Awesome
IMAE for Noise-Robust Learning: Mean Absolute Error Does Not Treat Examples Equally and Gradient Magnitude’s Variance Matters
- Paper
- Slide: Example Weighting for Deep Representation Learning using IMAE and DM
- Code is under legal check...
- This work has contributed to my PhD thesis: Example Weighting for Deep Representation Learning. Therefore, this work passed the review/examination. Please feel safe to cite our work.
:+1: Glad to know that our recent papers have inspired an ICML 2020 paper: Normalized Loss Functions for Deep Learning with Noisy Labels
- Open discussion on deep robustness, please!
- This paper worked on improving loss functions. Insteadm, in our work, we go deeper and propose a much more flexible framework to design the derivative straightforwardly without deriving it from a loss function, is not it very cool?
- Besides, we propose to interpret the derivative magnitude of one data point as its weight. Rethinking of deep learning optimisation is probably needed here!

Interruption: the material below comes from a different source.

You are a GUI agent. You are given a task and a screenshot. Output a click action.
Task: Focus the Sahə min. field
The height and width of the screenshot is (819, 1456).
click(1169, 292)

:+1: Selected work partially impacted by our work
-
ICML-20: Normalized Loss Functions for Deep Learning with Noisy Labels
-
ICML-20: SIGUA: Forgetting May Make Learning with Noisy Labels More Robust
-
NeurIPS-20: Early-Learning Regularization Prevents Memorization of Noisy Labels
- The analysis about "gradient and example weighting" has been done in our IMAE + DM, which mathematically prove that CCE tends to over-fit and why, and how to propose robust example weighting schemes.

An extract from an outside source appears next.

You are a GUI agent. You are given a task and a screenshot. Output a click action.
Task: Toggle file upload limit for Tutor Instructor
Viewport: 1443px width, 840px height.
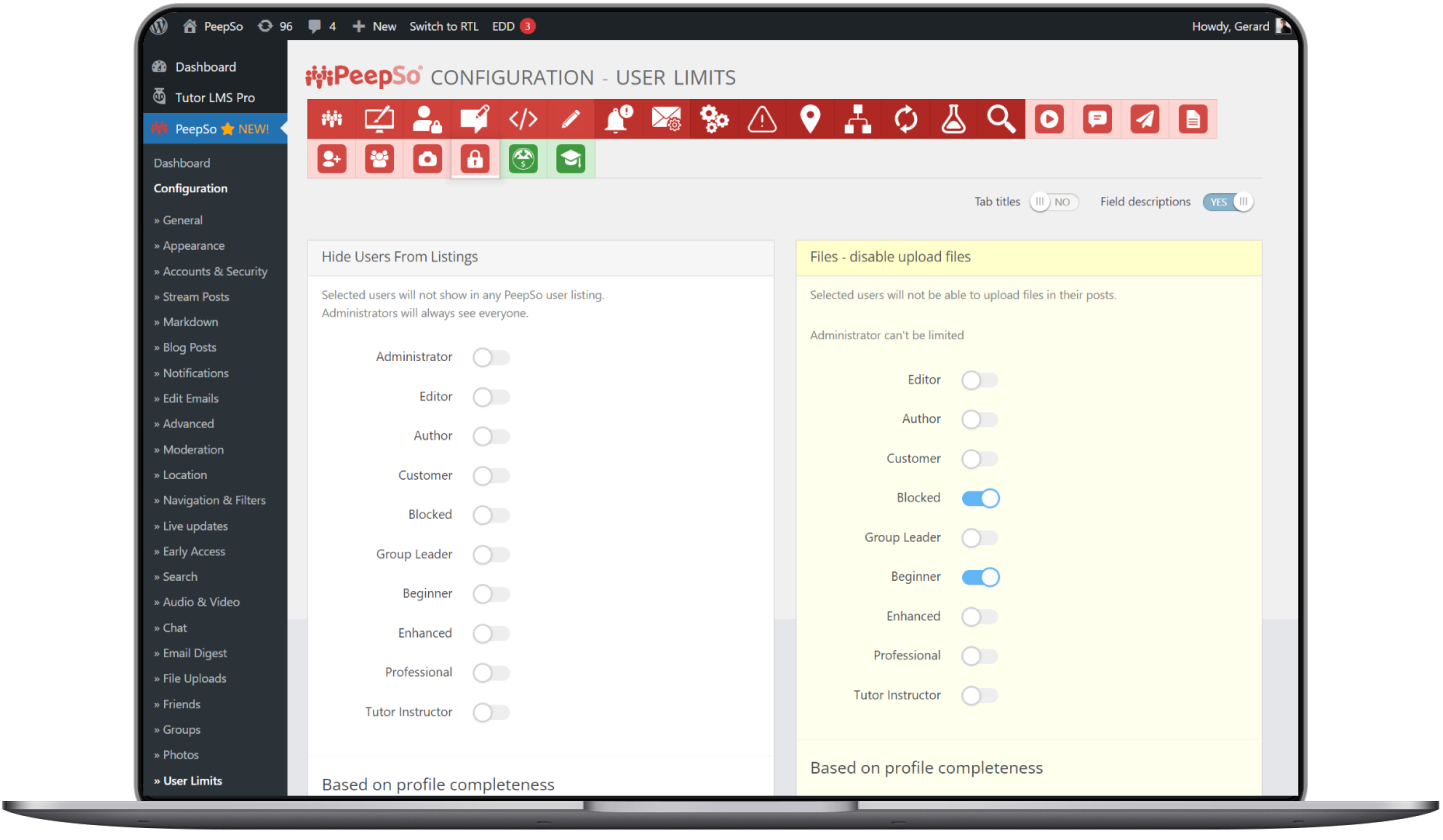click(x=980, y=695)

- Their analysis in Page#4: During the early-learning stage, the algorithm makes progress and the accuracy on wrongly labeledexamples increases. However, during this initial stage, the relative importance of the wrongly labeled examples continues to grow; once the effect of the wrongly labeled examples begins to dominate, memorization occurs.
-
NeurIPS-20: Coresets for Robust Training of Deep Neural Networks against Noisy Labels
- The key idea behind this method is to select subsets of clean data points that provide an approximately low-rank Jacobian matrix. The authors then prove that gradient descent applied to the subsets cannot overfit the noisy labels, even without regularization or early stopping.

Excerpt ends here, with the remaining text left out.